Because it's not text. JPG is a lossy format and you didn't even tell us what the resolution was.
When you export a jpeg from Illustrator, you are converting from vector to raster data, and it's possible the text (was it 100% K to start?) is being converted to some four-color mix that "looks like" the 100% K, which normally prints as a dark gray on a press. You might also have your settings for handling black to set to output all blacks as rich black and be printing to a non-postscript device, in which case "real" black type would print darker, but your jpeg, being an image, probably would not be.
Why would you export jpeg from Illustrator to place into ID?
Text is about the worst thing you can ever save in JPEG format. It comes out really badly.
JPEG is not mathematically capable of representing sharp or hard eges. Here's a simple example from the Illustrator forum:
Here's a pretty simple image, and then that same image after it has been saved as a JPEG:
Notice the white squares are now sometimes gray, and some of the black squares are dark gray instead of solid black?
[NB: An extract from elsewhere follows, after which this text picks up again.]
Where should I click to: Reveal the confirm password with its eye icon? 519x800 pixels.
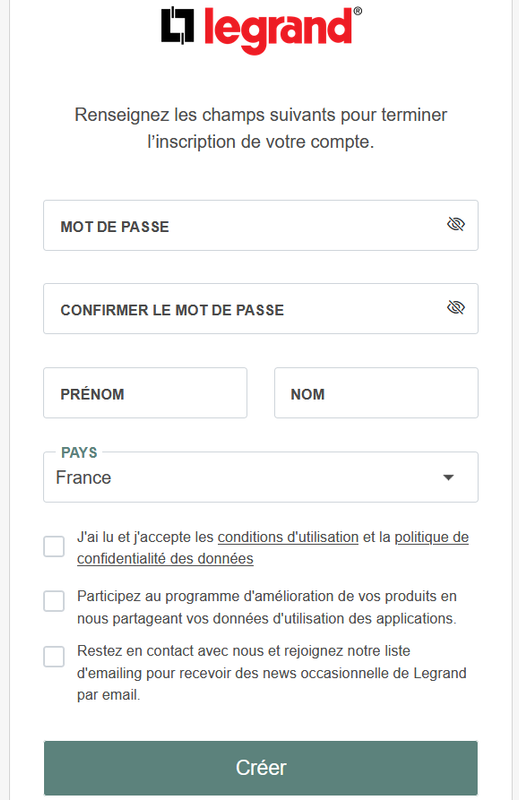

Now, it is certainly possibly to manipulate the JPEG compression settings to reduce this (but you have to know to do so, and almost nobody who uses JPEG does because, well, they wouldn't be using JPEG if they did...). But when you do that, you are basically telling JPEG not to compress. Which means you get huge files, and that isn't really the point. Other graphics formats can losslessly compress these kinds of images to a useful degree.
Text has these kinds of sharp edges all over the place. It's quality goes waaaa down in JPEG.This sort of thing doesn't matter much for photographs, which JPEG is designed for.
Save illustator files as Ai PDFs and place those.